“When Madame Markievicz came on the scene and was endeavoring to form an organization for boys – an idea she got from [Bulmer] Hobson – she was making little headway. She was known to have belonged to what we called have the ‘Castle Crowd’ and she was inclined to indulge in the wildest imaginable talk. She often came in to talk to Tom [Clarke] in the shop and he was amused but did not take her seriously at first.
One day she mentioned that she had got the name of a schoolmaster (William O’Neill from St. Andrews National School in Great Brunswick Street) who was a good nationalist and she was going to interview him with a view to getting a few boys to start her organisation. Tom thought it a good idea but pointed out to her that as she was a non-Catholic O’Neill might look upon her with suspicion. In fact he said he might suspect proselytism and suggested that she ask me to accompany her. That evening he told me she would be calling to the office for me and I was to interview Dr. O’Neill with her.
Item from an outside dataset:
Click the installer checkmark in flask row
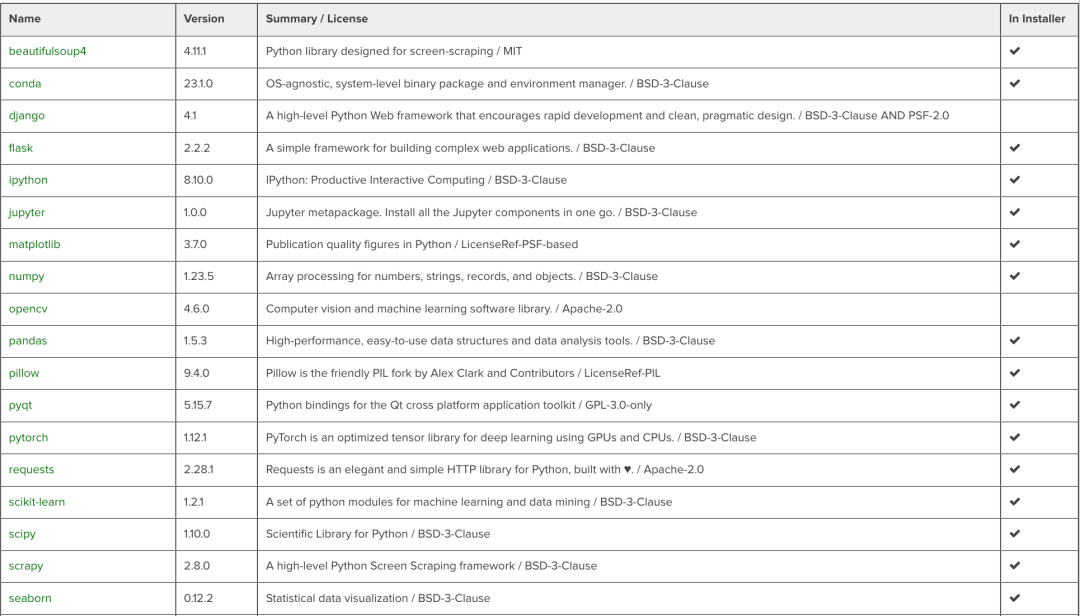1080x616 pixels. click(x=1015, y=147)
She came next day and together we went to St. Andrews National School in Great Brunswick St. After a chat with the teacher who asked all kinds of very pertinent questions he allowed us to interview some of his boys. As a result we got promises from think eight or nine among whom I remember only Eamon Martin and the three Fitzgeralds (Jimmy, Theo and Leo). These boys formed the nucleus of Fianna Eireann. Later Madame Markievicz rented a hall in Camden Street and members of the I.R.B. were asked to help send boys to join and so it grew.” – Sean McGarry, former President of the Supreme Council of the Irish Republican Brotherhood (IRB) and General Secretary of the Irish Volunteers.